╭─ PASSAGE SHOWN

Community-led Housing: Postcapitalist perspectives
Lead Research Organisation:
University of Bristol
Department Name: Management
Abstract
Postcapitalism is a project that seeks to resolve the crises of capitalism. The project seeks to deconstruct the hegemony of capitalism and identify, nourish and grow a variety of socialised and commons-based practices. In its infancy, postcapitalism has neglected property relations. This research seeks to remedy this neglect by considering whether the community-led housing movement (CLH) presents a postcapitalist housing sector. CLH, a decommodifying and non-profit housing movement, in principle reflects postcapitalist theory and therefore could be used to theorise postcapitalist property relations. CLH potentially constructs commons, provides social value and fosters non-capitalist relations - all features of postcapitalist theory.
Yet, it is developing through messy socio-spatial realities entwined with capitalism; realities that may erode the alignment to postcapitalism. For instance, barriers to growth like finance or land acquisition result in CLH groups pursuing partnerships and making funding and skills decisions that reformulate foundational tenets, modes of organisation and governance. Interaction with the capitalist market economy and professionalisation is inevitable for CLH; commercial mindsets must operate alongside idealist visions and grassroot organisation, like in partnerships with for-profit developers.
How this impacts CLH groups and their potential connection to postcapitalism is ambiguous; do groups retain their non-capitalist orientation or undergo an isomorphic development towards capitalistic housing provision? If CLH is going to be used to theorise postcapitalist property relations, these empirical realities need to be understood.
Research Question
This project seeks to advance the interesting connection between the postcapitalist project and CLH, while acknowledging empirical nuances, with the following research question:
Does community-led housing present the potential of a postcapitalist housing sector?
Method
A collection of four CLH groups in Bristol, an epicentre of the UK's CLH, will be studied through a qualitative method, including interviews and surveys. This research will use empirics to interrogate theory, rather than use theory to explain empirics, through a critical realist approach.
Two dimensions of Bristol's CLH sector will be analysed.
1. The organisation of the CLH groups
To interrogate the groups' organisation, the research will consider their alignment to the following three terrains of postcapitalist transformation, as defined by Chatterton and Pusey:
Transforming sites of enclosure into commons
Transforming practices of commodification into socialised non-commodified production
Transforming alienated labour into "socially useful doing"
The principles, labour form, property models and organisational design of the groups will be assessed. It is anticipated that the project will engage with concepts like social capital, common property/goods and communing.

╰─
╭─ DATASET ENTRIES

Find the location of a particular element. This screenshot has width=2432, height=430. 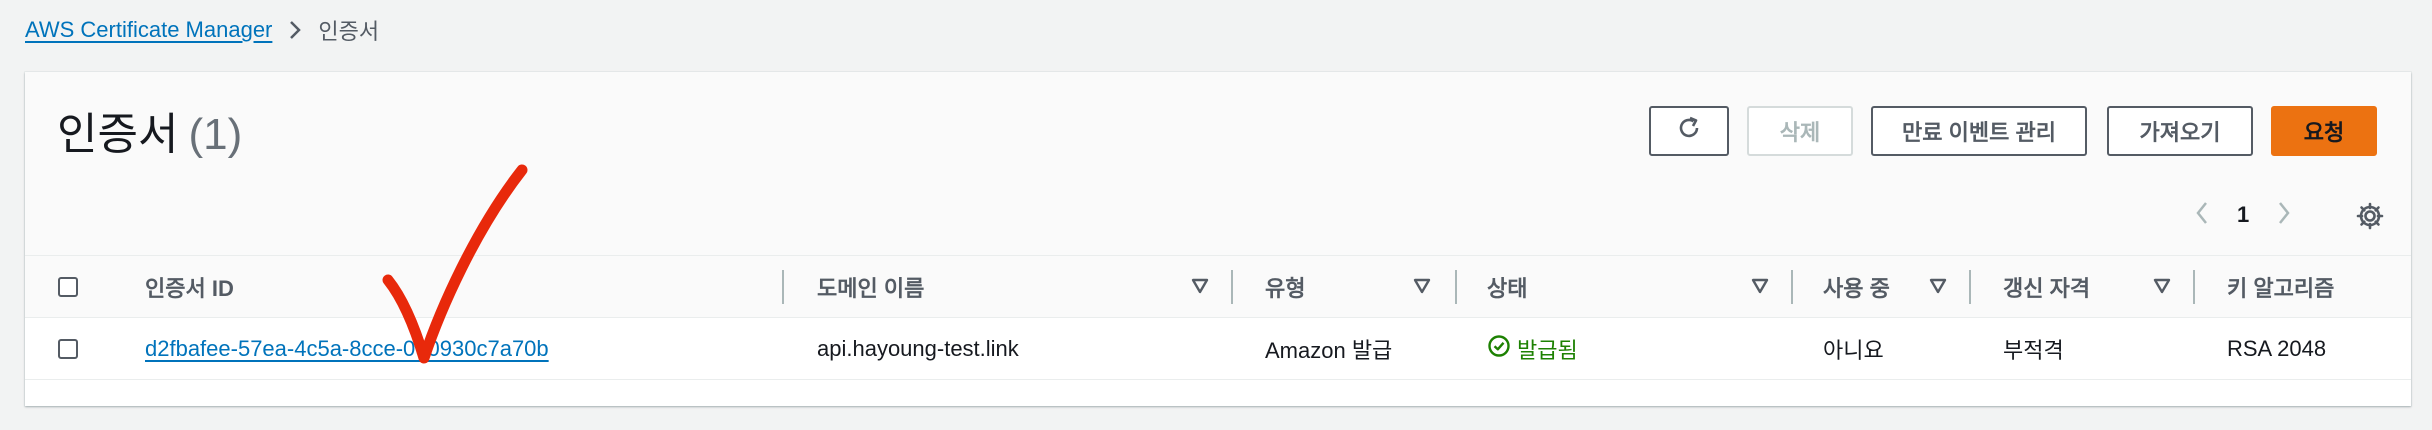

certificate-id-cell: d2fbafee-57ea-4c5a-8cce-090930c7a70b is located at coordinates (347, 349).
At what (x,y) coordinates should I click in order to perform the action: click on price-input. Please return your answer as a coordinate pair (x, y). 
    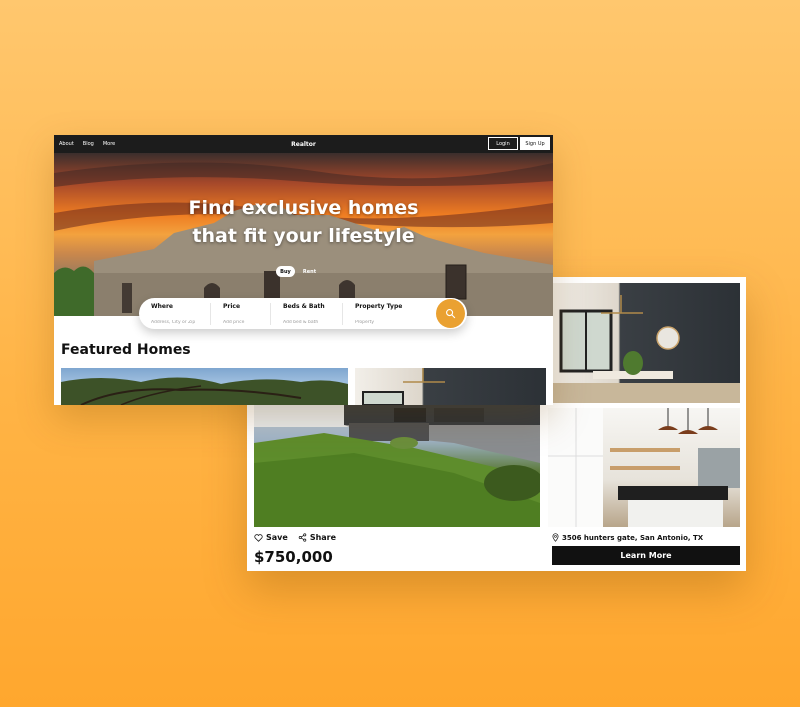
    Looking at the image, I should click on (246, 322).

╰─
╭─ DATASET ENTRIES

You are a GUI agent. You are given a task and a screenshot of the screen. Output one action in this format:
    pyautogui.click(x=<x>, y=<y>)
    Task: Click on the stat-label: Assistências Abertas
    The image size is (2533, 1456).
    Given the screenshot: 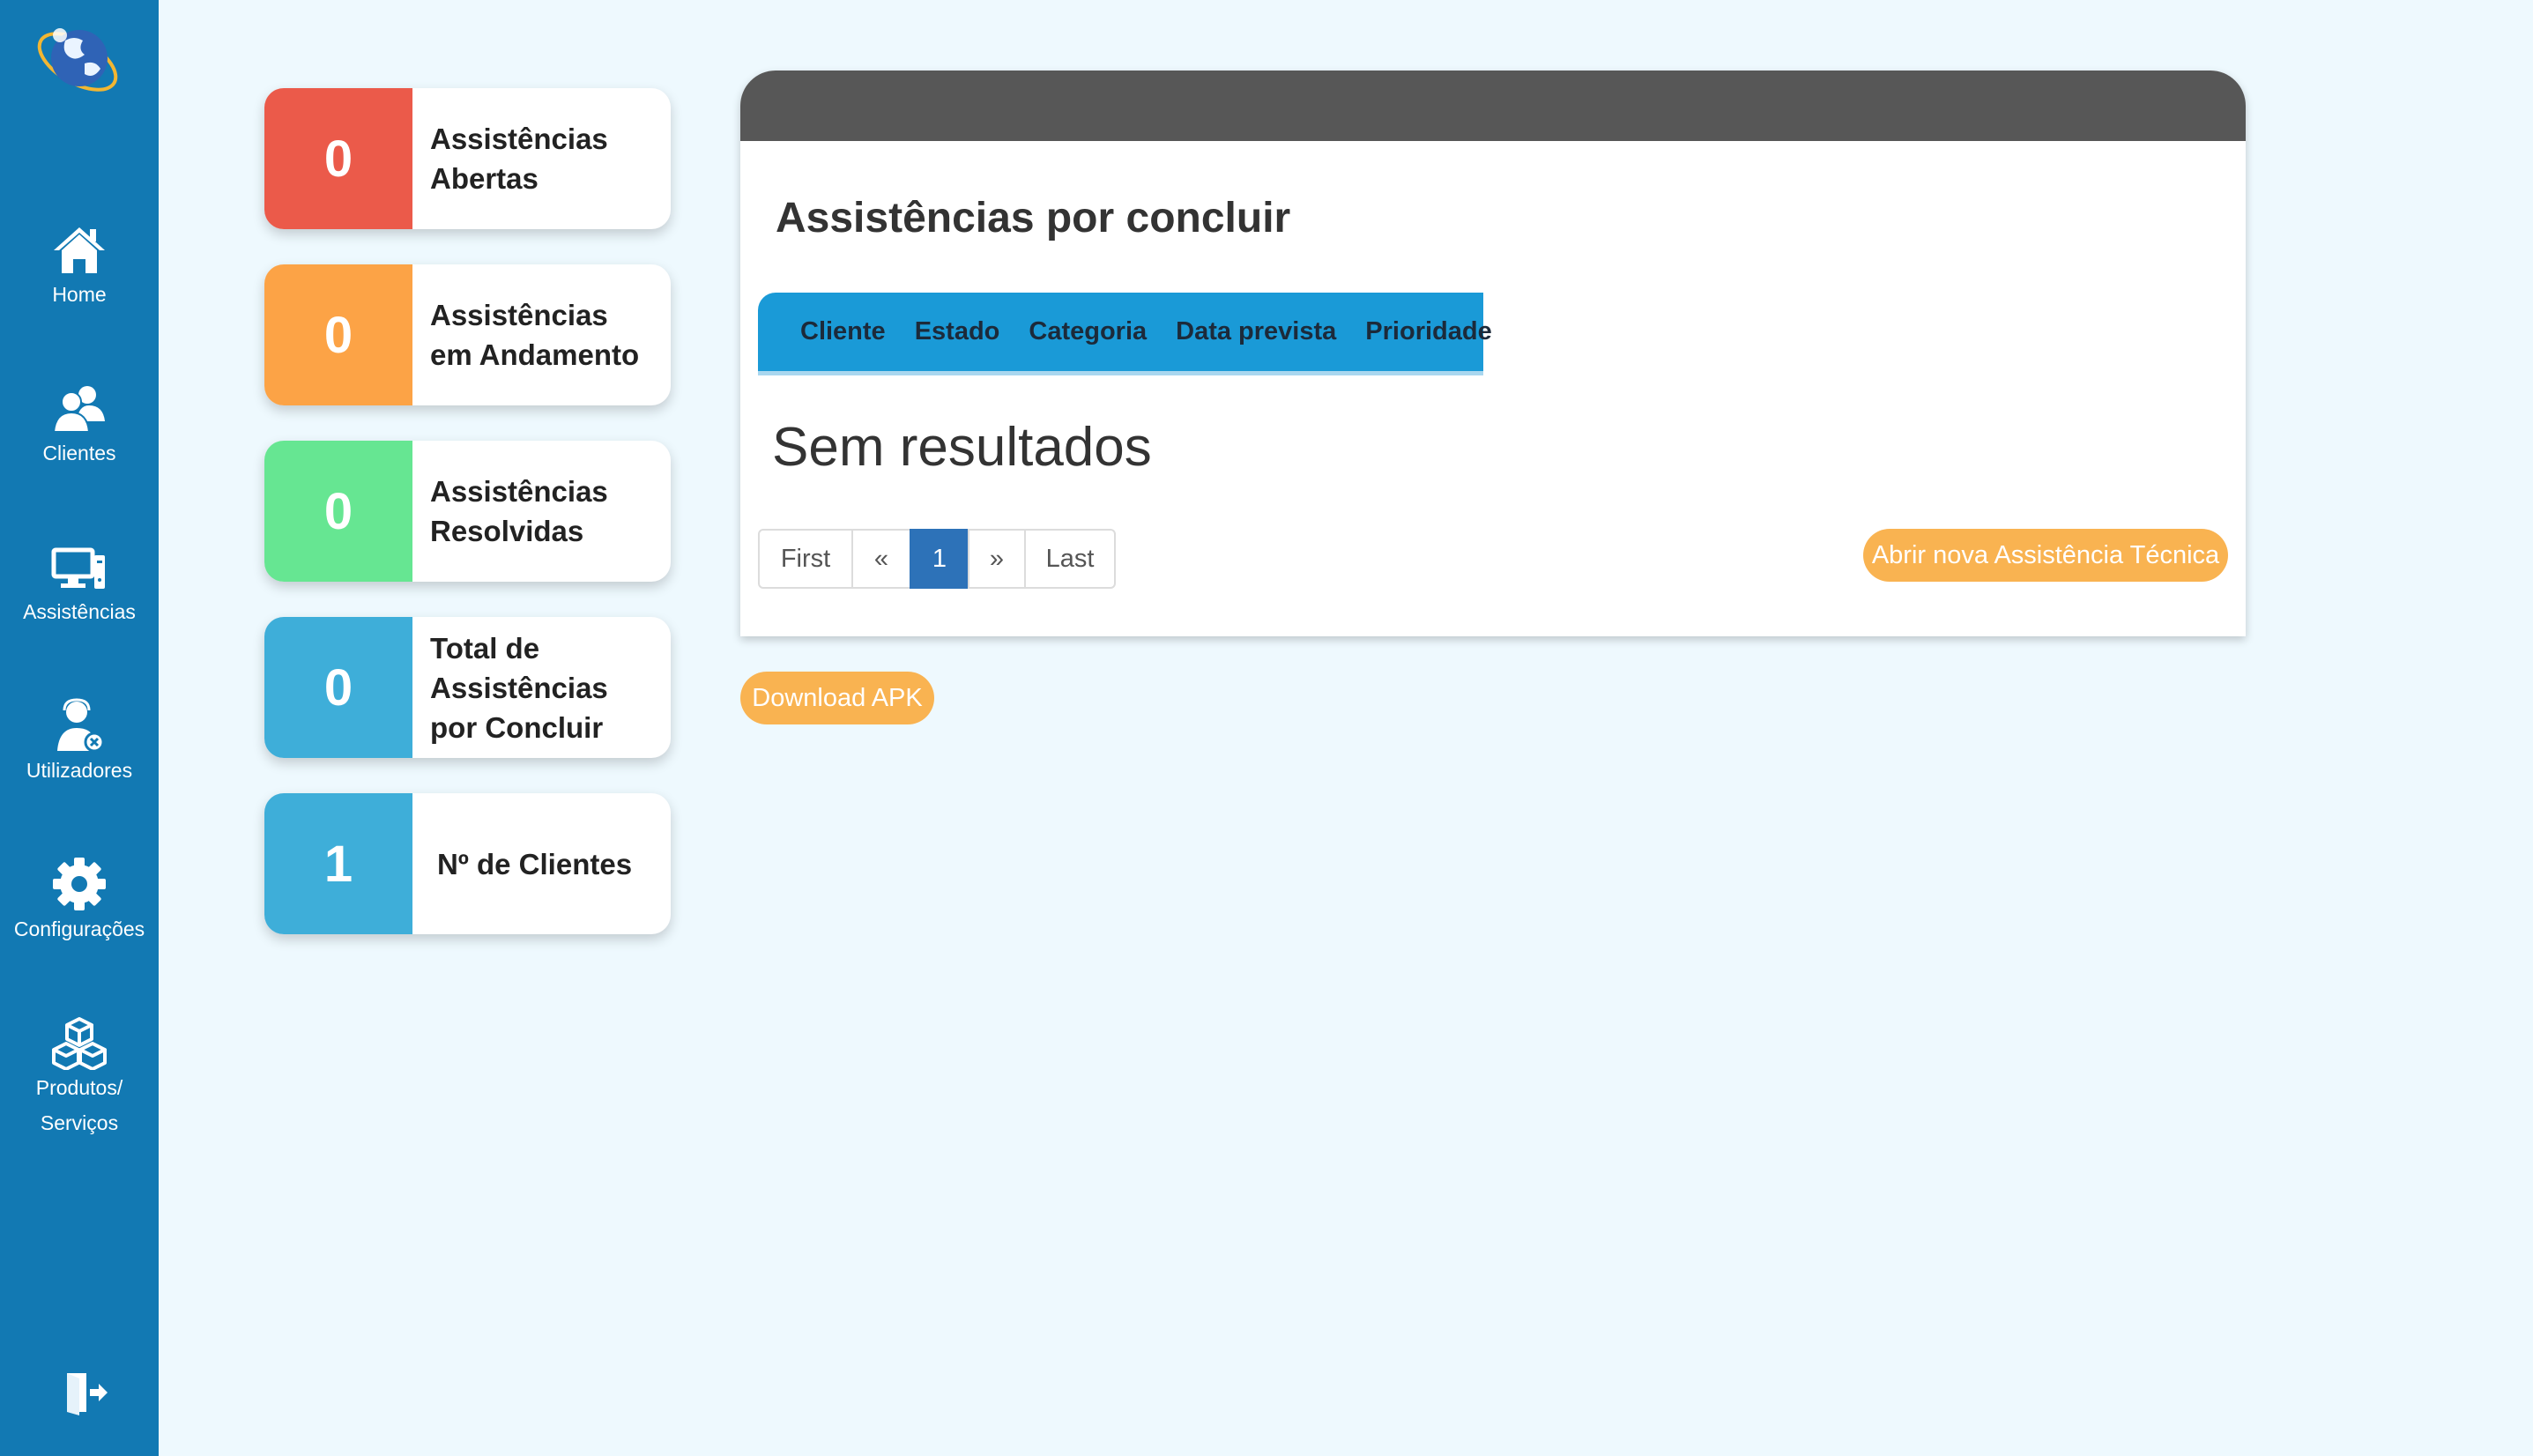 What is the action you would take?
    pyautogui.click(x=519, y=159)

╰─

EXERCISE INSTRUCTIONS:
a) According to the housing research abstract, what pushes community-led housing groups to change their foundational tenets, modes of organisation and governance? Answer in one to three sentences.
b) In the records, quote the lines from the line with "Find the location" to the line with "Looking at the", and leave the pictures out.

EXPECTED RESULTS:
a) Barriers to growth, such as finance or land acquisition, lead community-led housing groups to pursue partnerships and to make funding and skills decisions. Those choices reformulate the groups' foundational tenets, modes of organisation and governance.

b)
Find the location of a particular element. This screenshot has width=2432, height=430. 

certificate-id-cell: d2fbafee-57ea-4c5a-8cce-090930c7a70b is located at coordinates (347, 349).
At what (x,y) coordinates should I click in order to perform the action: click on price-input. Please return your answer as a coordinate pair (x, y). 
    Looking at the image, I should click on (246, 322).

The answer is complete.